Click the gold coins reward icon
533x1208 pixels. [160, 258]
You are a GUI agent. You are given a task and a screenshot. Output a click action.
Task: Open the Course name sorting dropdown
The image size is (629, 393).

====

## Directions
Could you retype all of the material word for word?

## Completed exercise
Click the gold coins reward icon
533x1208 pixels. [160, 258]
You are a GUI agent. You are given a task and a screenshot. Output a click action.
Task: Open the Course name sorting dropdown
The image size is (629, 393).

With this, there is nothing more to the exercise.